By turning his back on Labour, a party he first posted leaflets for as an 18-year-old, the Dudley North MP has effectively become his own small island in the House of Commons.
Unlike the other MPs who have quit their parties this week, there is no natural home for him in the Independent Group that has aligned itself squarely against Brexit and for a second referendum.
In his eyes, the Labour leadership’s acceptance of extreme views – and its implicit dislike of anyone who stands up to them – has forced his hand.
It is to Mr Austin’s great credit that rather than bury his head in the sand and carry on regardless, he has taken the difficult route by going it alone. Labour’s current predicament is unprecedented.

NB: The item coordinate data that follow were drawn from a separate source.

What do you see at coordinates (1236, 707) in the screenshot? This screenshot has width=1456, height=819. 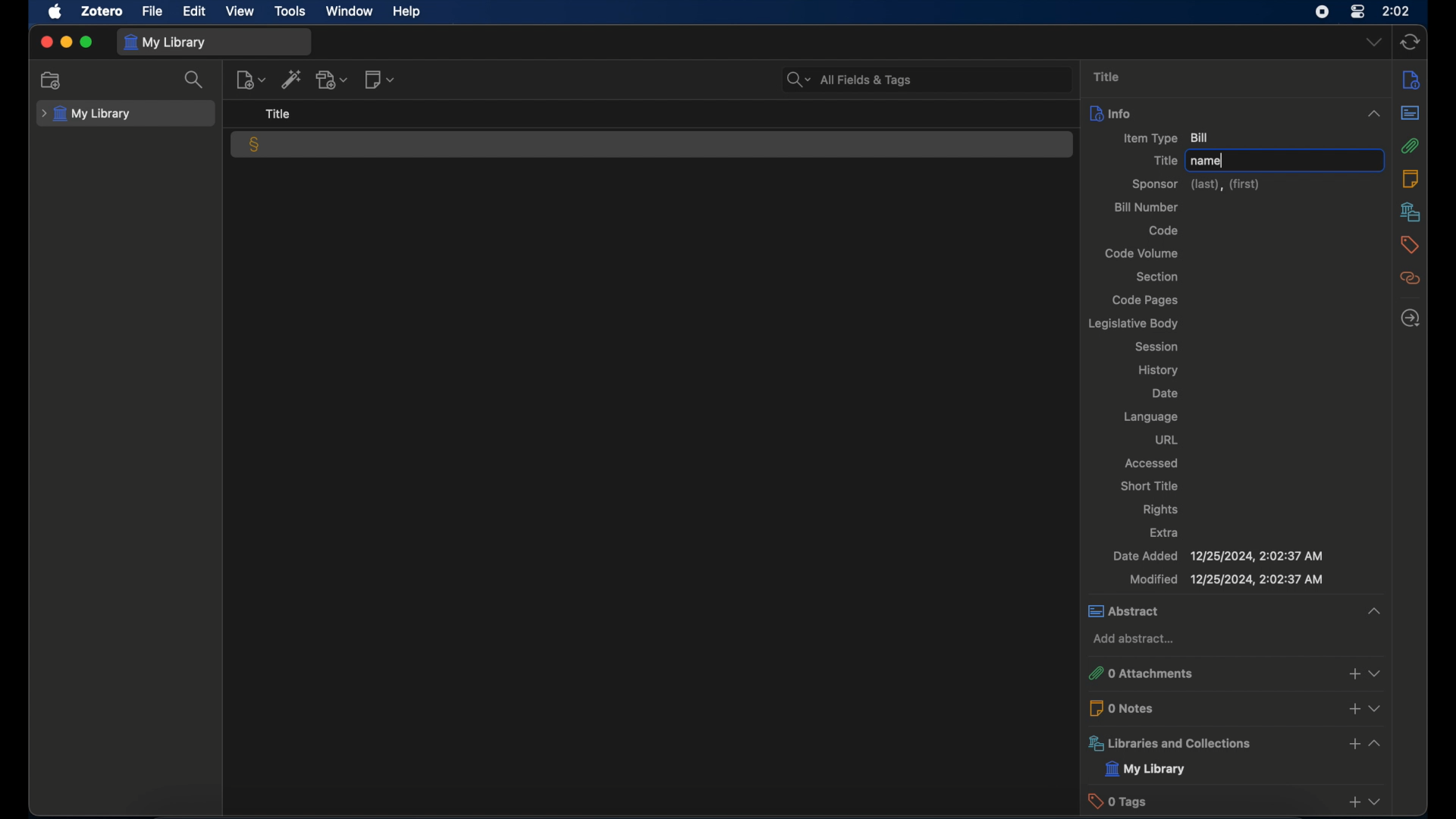 I see `0 notes` at bounding box center [1236, 707].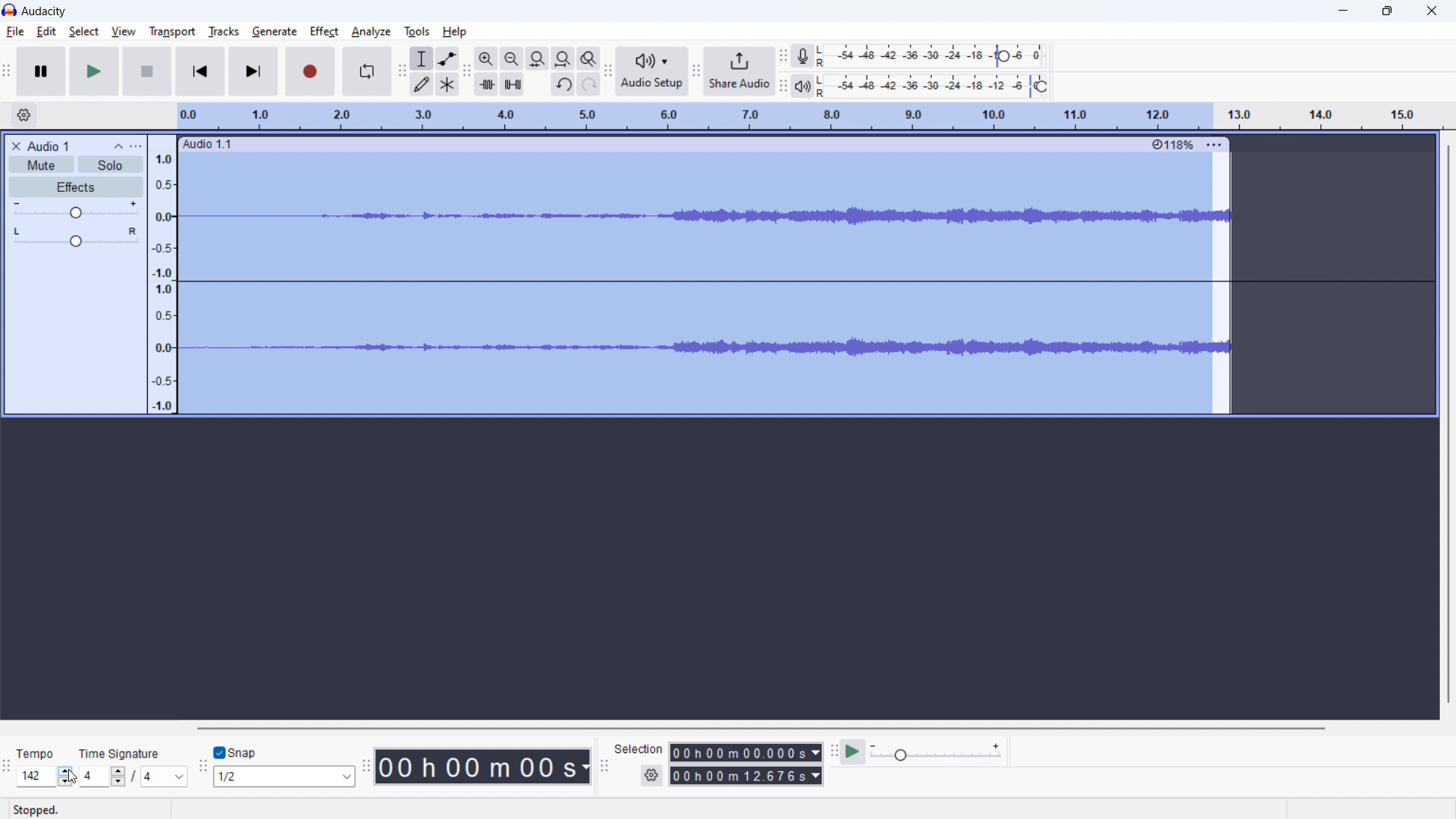 This screenshot has width=1456, height=819. Describe the element at coordinates (652, 71) in the screenshot. I see `audio setup` at that location. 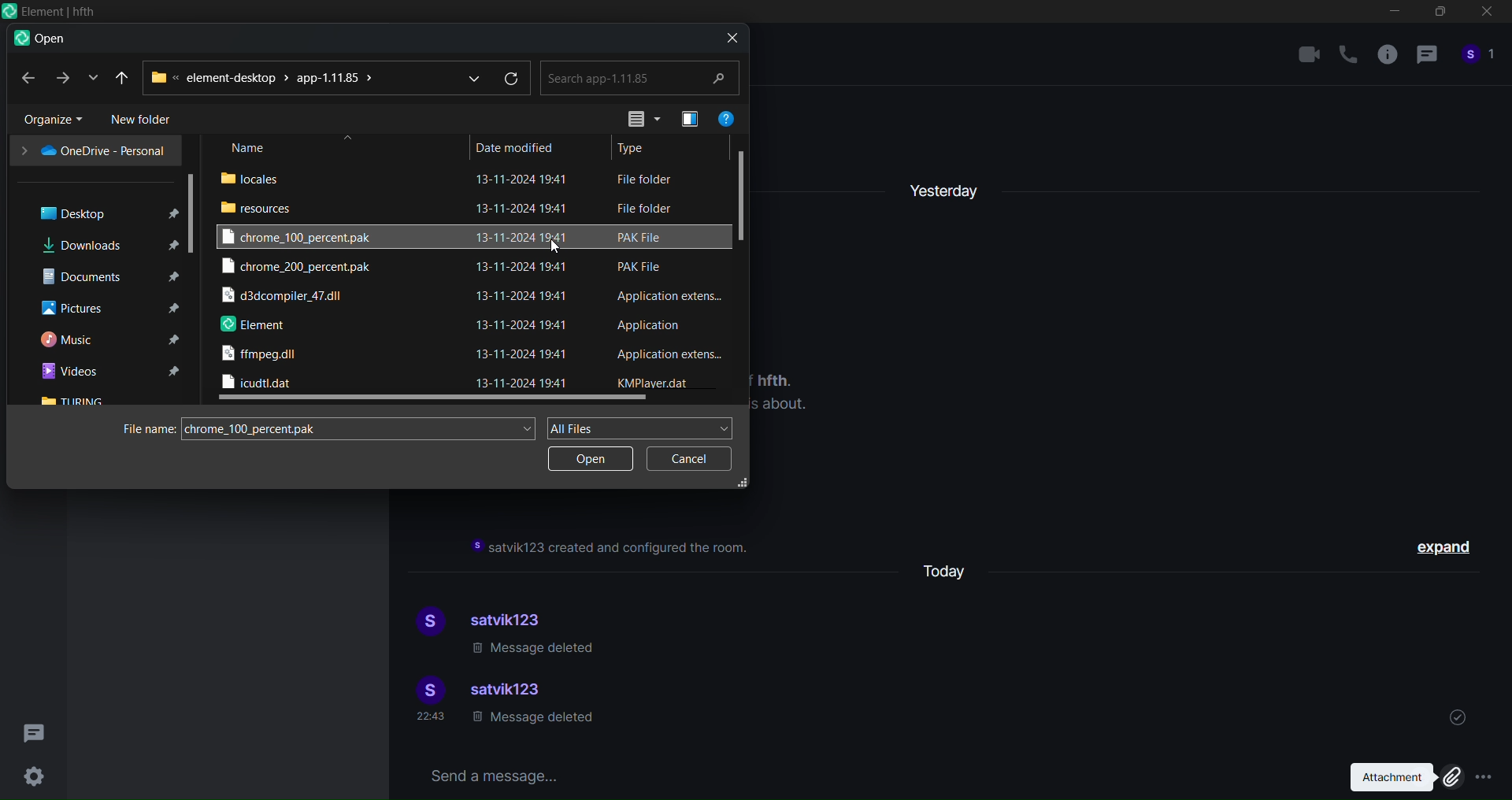 I want to click on resize dialog, so click(x=744, y=484).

Since it was founded 119 years ago, the party has dedicated itself to fighting racism in all its forms.
Now its MPs are fleeing the nest, stating that under the leadership of Mr Corbyn and his acolytes the Labour Party has become institutionally racist.
Rather than reach out and listen to these concerns, Mr Corbyn and his chief henchman John McDonnell can barely hide their urgency to get rid of them. Make no mistake, while nine MPs have quit Labour this week, there are 10 times that amount who are wholly dissatisfied, embarrassed and even ashamed at the current state of the party. For those supporters on Labour’s extreme left this is the next stage of the big takeover, the exorcism of the moderates that will lead to Mr Corbyn’s glorious surge to Number 10.
The reality is that a passionate membership in thrall to Mr Corbyn will not come close to ushering in a Labour government.
This is remarkable when you consider the chaotic state of the Conservatives under Mrs May’s stuttering administration.
Labour’s current malaise paints a very dark picture of where we are heading – a my-way-or-the-highway politics of the partisan; a tribal clique with no room for debate or differing views.
Far from being a broad church, the Labour Party of the future is shaping up to be a closed shop.